Chatbot measurement methods are also necessarily upgraded to support advanced chatbot testing. Przegalinska et al. (2019) proposed a new approach to track and evaluate the interaction performance of deep learning-supported chatbots to help build better social bots fitting business or commercial environments. Huang et al. (2021) designed an assessment framework that can be used to identify the adoption susceptibility of chatbot applications in the hospitality and tourism industries.

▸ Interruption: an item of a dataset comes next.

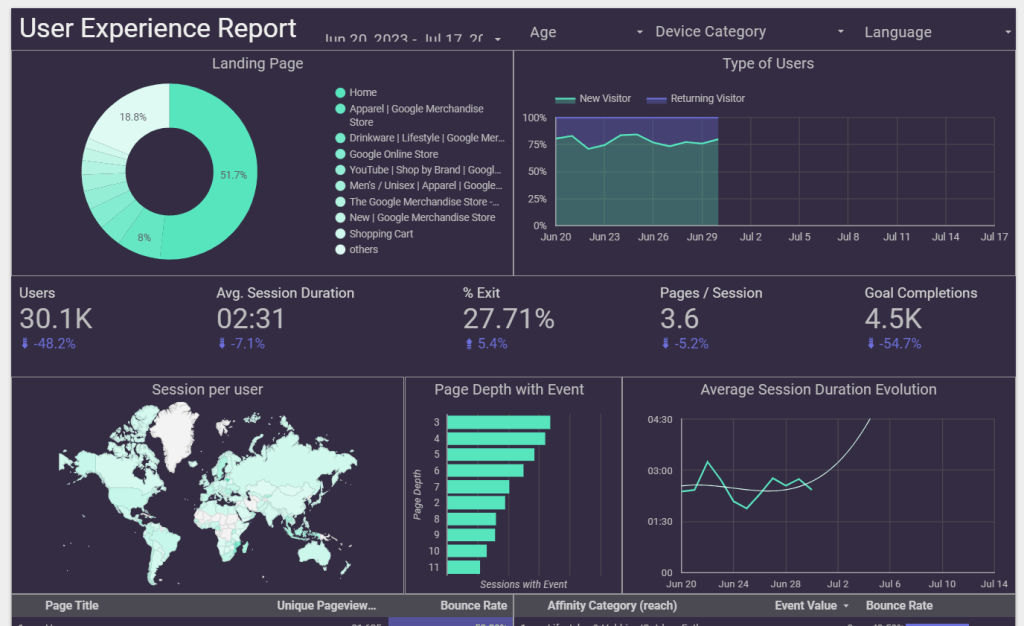The height and width of the screenshot is (626, 1024).
Task: Select the Avg. Session Duration scorecard value
Action: coord(251,319)
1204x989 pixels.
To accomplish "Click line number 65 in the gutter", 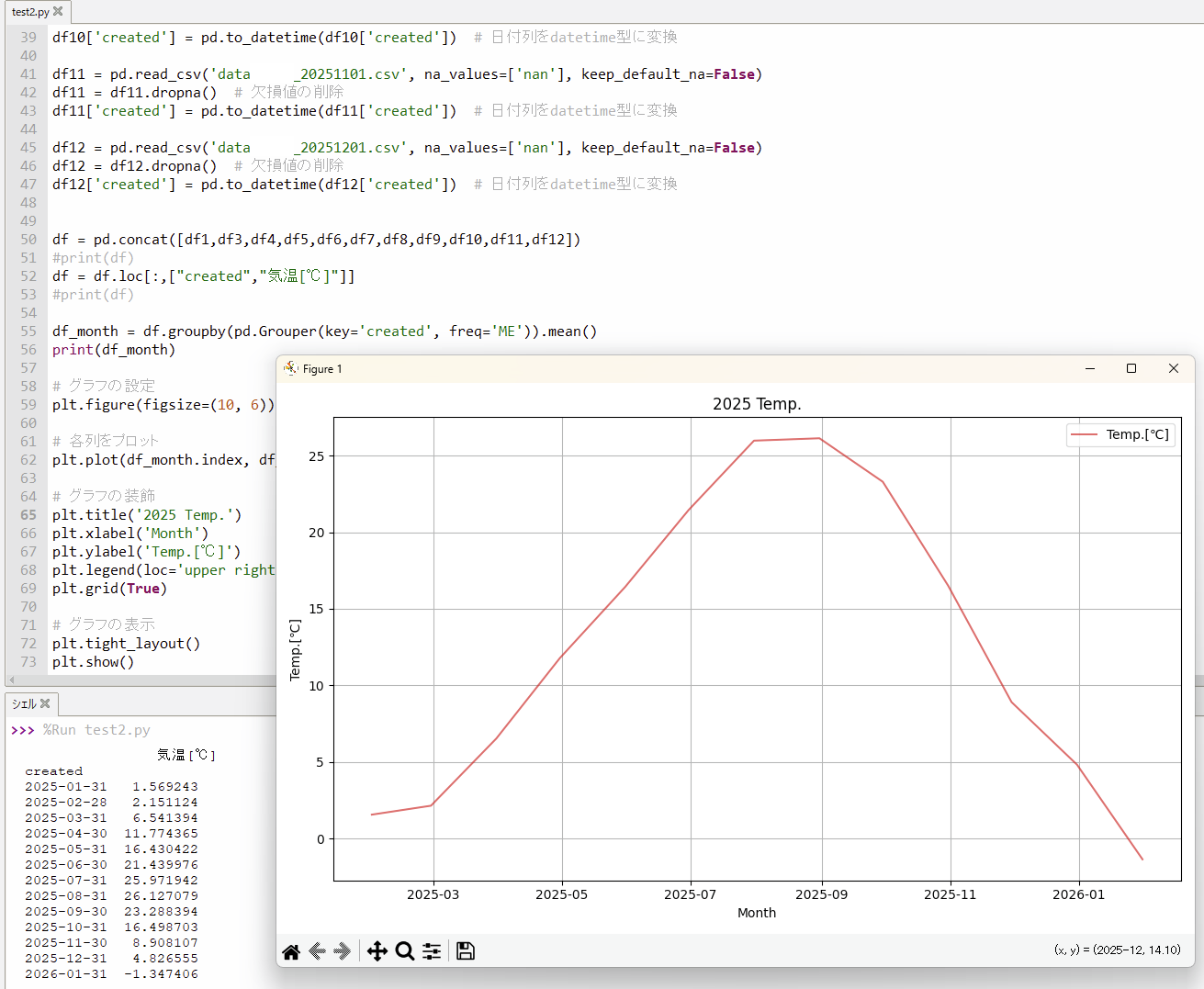I will [28, 515].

The above studies provide a theoretical reference for the construction of business chatbots and guide individuals and enterprises to consider the aspects or indicators in evaluating the chatbot design. It is conducive to various disciplines learning from each other on the focus and improvement direction of appropriate and effective chatbot construction.

7 Conclusion

We present a thorough literature review on the design and applications of business chatbots in several application domains. We are currently in the middle of a boom in applying state-of-the-art deep learning techniques to design intelligent and adaptive chatbots. We first introduce two chatbot architectures that have evolved before conducting the mapping study. One of the main contributions of our study is the systematic illustration of the deep learning methods applied to construct business chatbots in the literature. We elaborate on the seven classes of computational approaches for business chatbot development. Another contribution of our study is that we summarize the four main usages of deep learning and compare their performance in each use. We thoroughly discuss the mainstream technology usages from the perspectives of natural language pre-processing, NLU, NLG, and external knowledge enhancement. The third contribution of our study is that it provides a new framework to classify chatbot construction architectures according to their technical characteristics. In particular, we differentiate the traditional classification of retrieval- and generation-based chatbots in terms of the pipeline and end-to-end structures. Finally, we highlight three promising future research directions for business chatbot design and development and call for a more profound exploration of the commercial values of business chatbots.